Former US President Jimmy Carter has advised the Obama administration against keeping the Hamas resistance movement on its list of terror organizations.
Carter, who was in the Gaza Strip to meet rulers of the area, says he will meet with officials in the Obama administration in two days to discuss his latest trip to the Middle East.
Hamas, whose main objective is Palestinian statehood, has long been branded by the European Union and the United States as a terrorist group and is under boycott for its refusal to recognize Israel.
During an interview with Fox News, Carter said Israel must stop treating Palestinians "like animals."

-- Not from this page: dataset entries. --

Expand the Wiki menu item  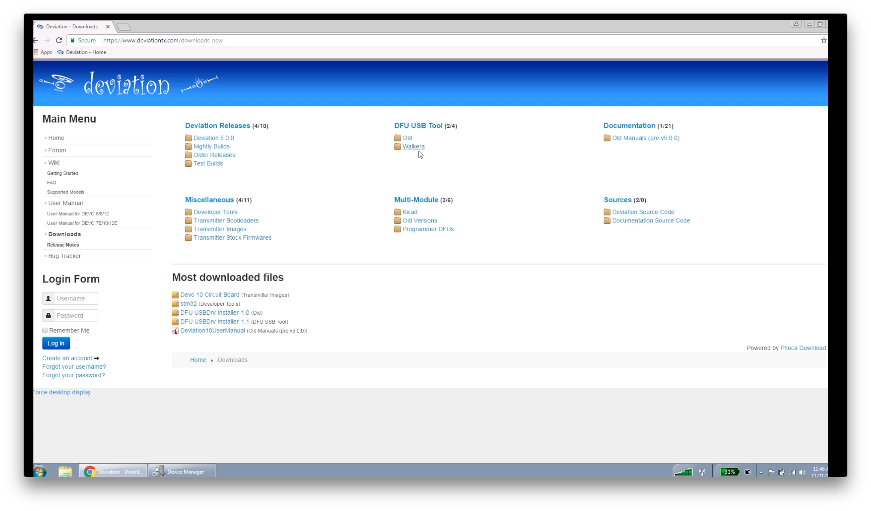click(54, 162)
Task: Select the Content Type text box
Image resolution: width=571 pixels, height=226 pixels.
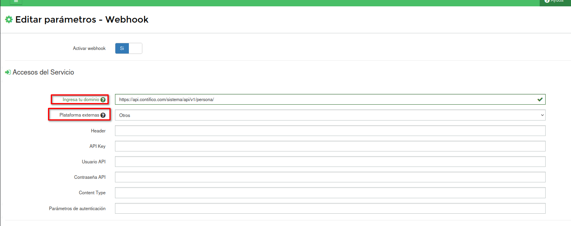Action: click(330, 193)
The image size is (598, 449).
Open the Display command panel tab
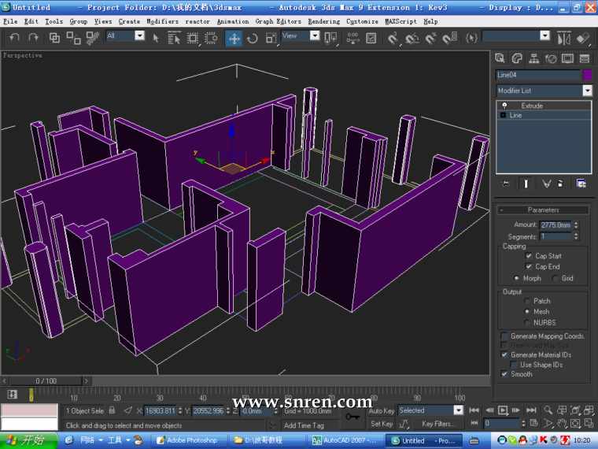pos(568,58)
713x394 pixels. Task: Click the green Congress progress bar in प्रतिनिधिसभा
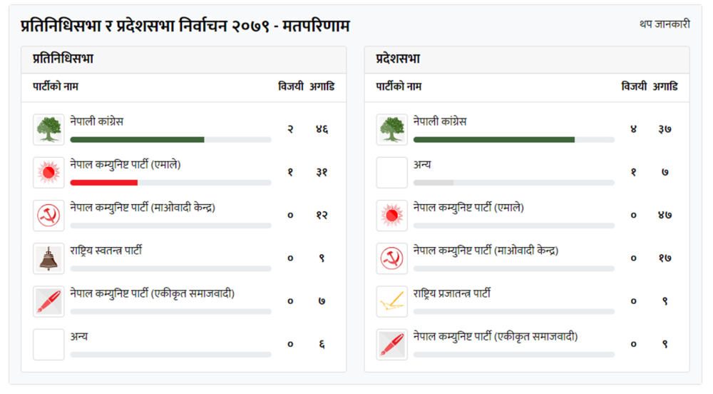pos(138,140)
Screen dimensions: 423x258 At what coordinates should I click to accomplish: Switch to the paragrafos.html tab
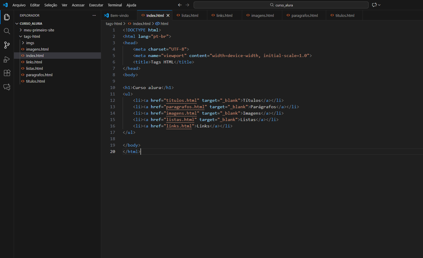click(x=304, y=15)
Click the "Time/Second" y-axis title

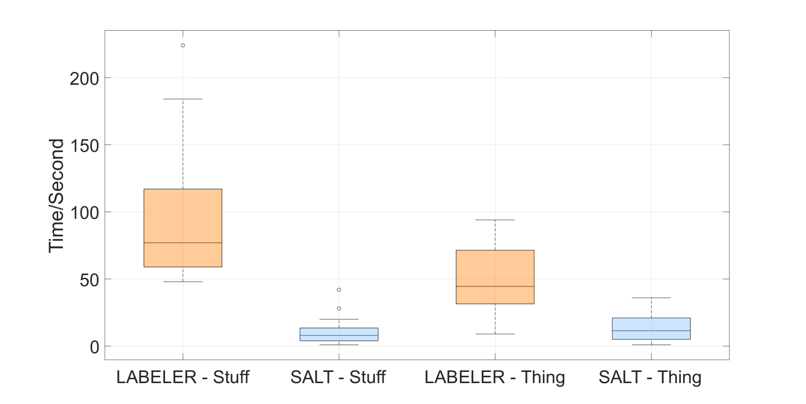pyautogui.click(x=57, y=195)
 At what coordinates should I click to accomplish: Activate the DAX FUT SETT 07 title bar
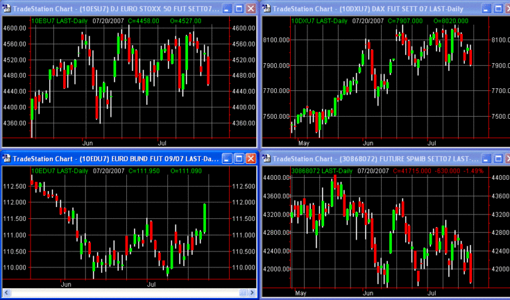tap(372, 9)
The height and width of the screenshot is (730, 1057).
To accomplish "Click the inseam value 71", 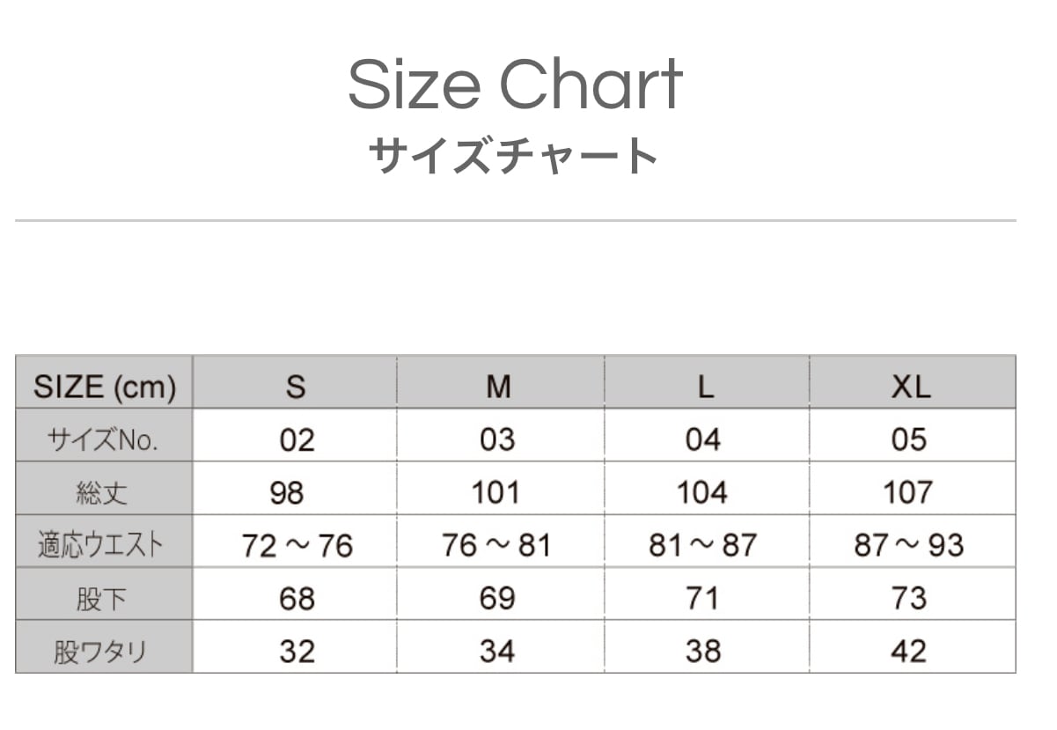I will pyautogui.click(x=702, y=599).
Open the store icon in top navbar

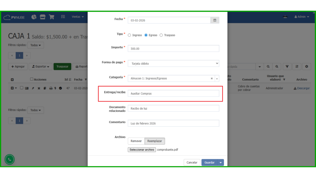[x=43, y=17]
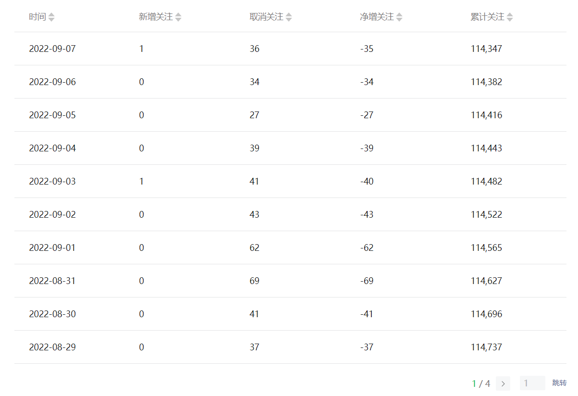
Task: Click net follow value -69
Action: pyautogui.click(x=367, y=281)
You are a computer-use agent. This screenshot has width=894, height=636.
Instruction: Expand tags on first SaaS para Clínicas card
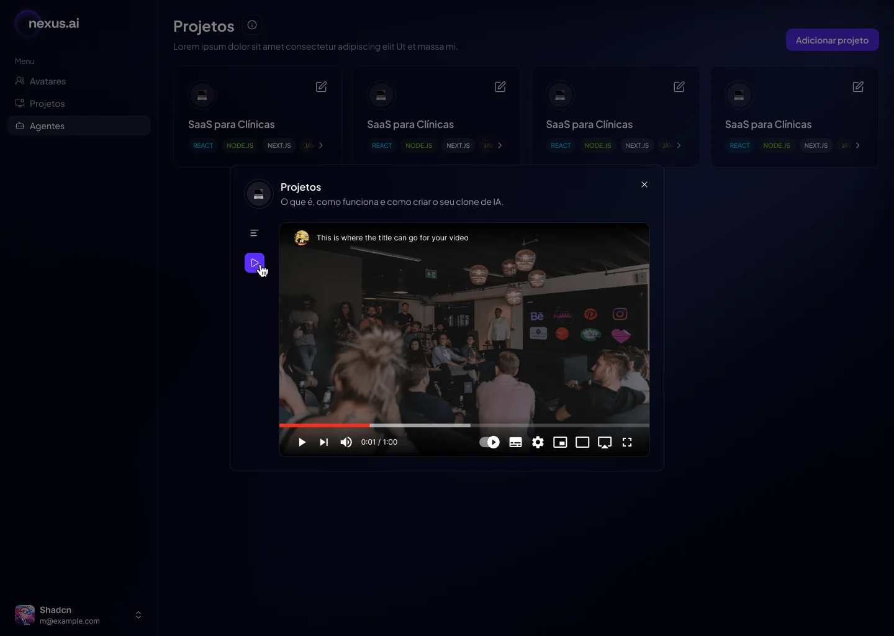click(321, 145)
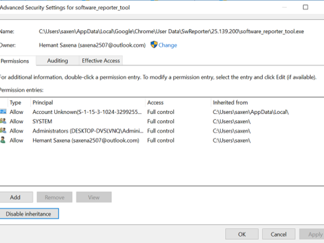
Task: Maximize the Advanced Security Settings window
Action: pyautogui.click(x=305, y=7)
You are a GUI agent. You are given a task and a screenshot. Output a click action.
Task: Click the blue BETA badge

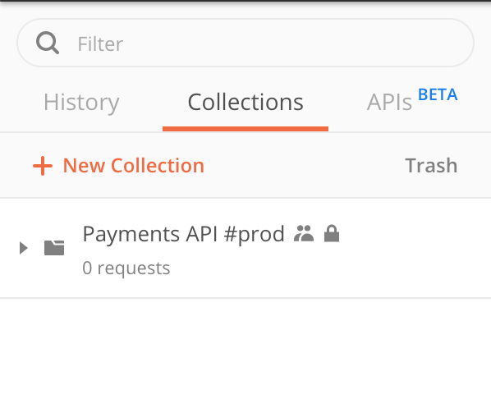coord(438,94)
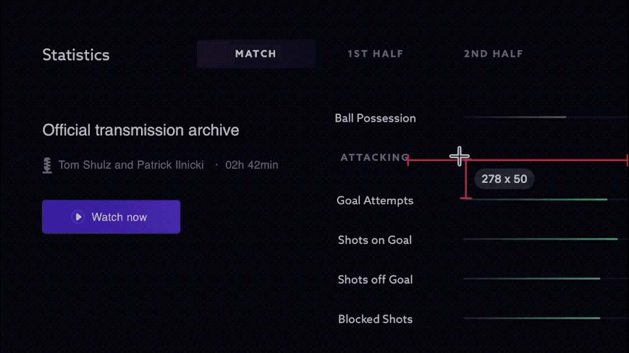Select the Statistics heading

[x=76, y=55]
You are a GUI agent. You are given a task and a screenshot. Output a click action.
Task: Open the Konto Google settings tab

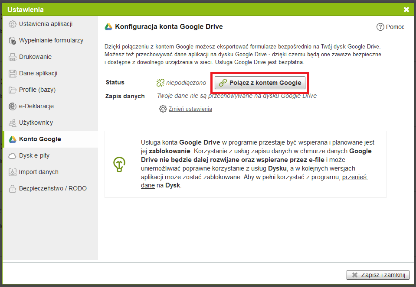click(x=40, y=139)

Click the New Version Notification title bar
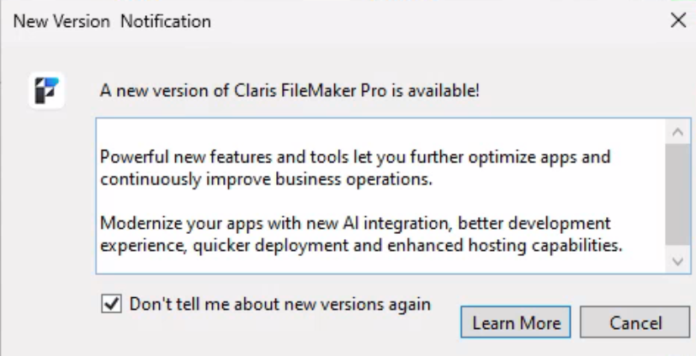[x=337, y=21]

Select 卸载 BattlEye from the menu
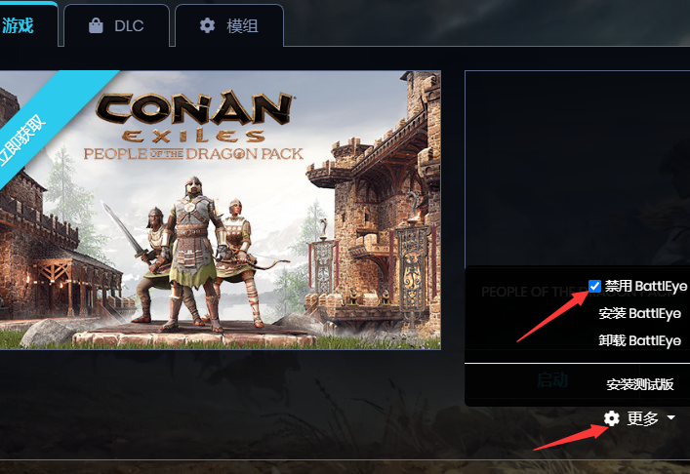click(x=639, y=340)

Israeli human rights activists, such as Uri Davis, in late 2001 called Israel the "last colonial power in the world" for openly practicing "torture, detention without trial, confiscation of land for security purposes and collective punishment."
A year later, when South African Nobel Peace Prize winner Desmond Tutu visited the area, he drew disturbing analogies between Israel’s treatment of Palestinians and how blacks were treated under South African apartheid.
"I’ve been very deeply distressed in my visit to the Holy Land; it reminded me so much of what happened to us black people in South Africa," he said in a speech in Boston in 2002.
"I have seen the humiliation of the Palestinians at checkpoints and roadblocks, suffering like us when young white police officers prevented us from moving about," Tutu added.
During his visit of the Gaza Strip, Carter expressed extreme dismay over the damage inflicted by Israeli forces using state-of-the-art US-produced weaponry on the tiny coastal sliver.
"I have to hold back tears when I see the deliberate destruction that has been wreaked against your people," Carter said while touring the war-ravaged strip on Tuesday.
Carter also surveyed a school destroyed during Israel’s Christmas war, decrying the fact that it had been "deliberately destroyed by bombs from F16s made in my country."
Tel Aviv unleashed its military operation plan on Gaza on December 27. Three weeks of ensuing airstrikes and a ground incursion left nearly 1,350 Palestinians — at least 1,100 of whom were civilians — dead and nearly 5,450 others injured.
The onslaught cost the Palestinian economy at least $1.6 billion, destroying some 4,000 residential buildings and damaging 16,000 other homes.